Rewrite the data below, replacing each "width" with "breadth" and changing nothing else. Omit the pictures from your version.
########################################
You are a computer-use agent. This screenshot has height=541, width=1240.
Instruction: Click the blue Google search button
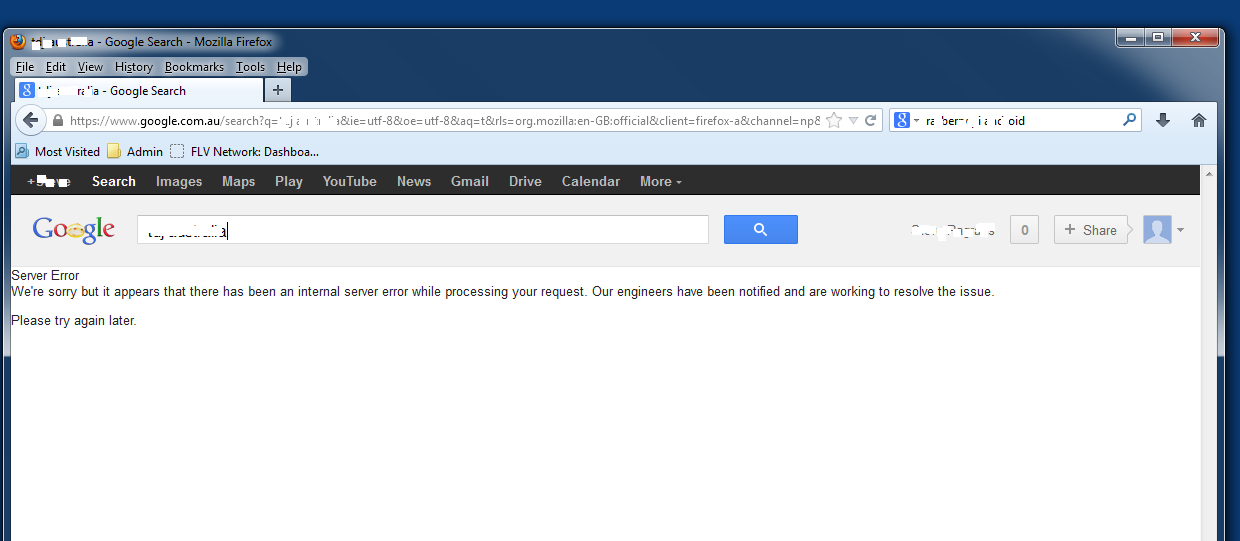760,230
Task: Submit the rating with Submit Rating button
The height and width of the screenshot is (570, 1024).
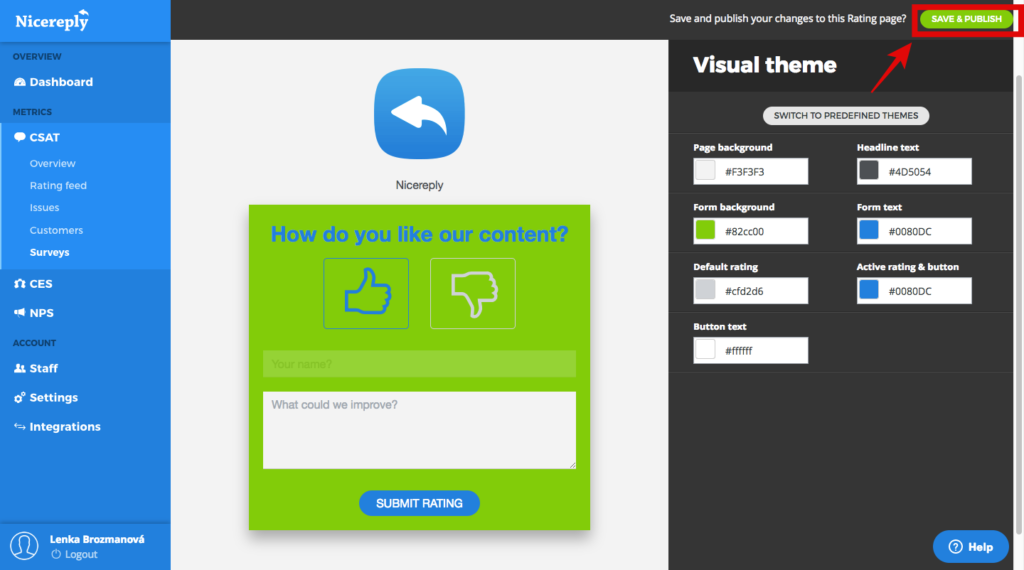Action: pyautogui.click(x=419, y=503)
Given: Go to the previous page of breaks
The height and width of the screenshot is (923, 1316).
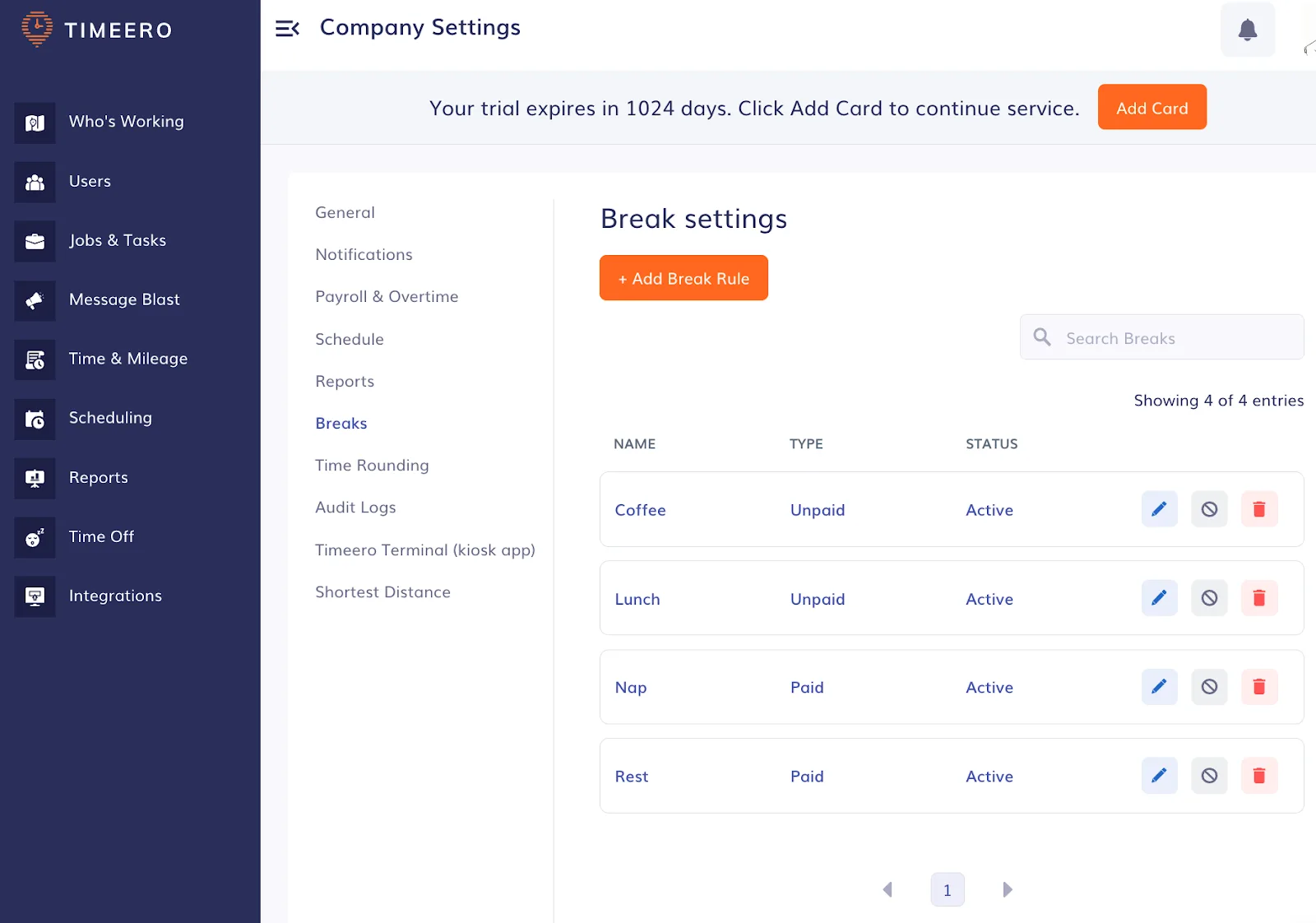Looking at the screenshot, I should coord(887,889).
########################################
* _Reply_:
You are a computer-use agent. This screenshot has height=541, breadth=1240.
Instruction: Click the blue Google search button
760,230
Task: Submit the rating with Submit Rating button
The height and breadth of the screenshot is (570, 1024).
Action: pyautogui.click(x=419, y=503)
Given: Go to the previous page of breaks
The height and breadth of the screenshot is (923, 1316).
Looking at the screenshot, I should coord(887,889).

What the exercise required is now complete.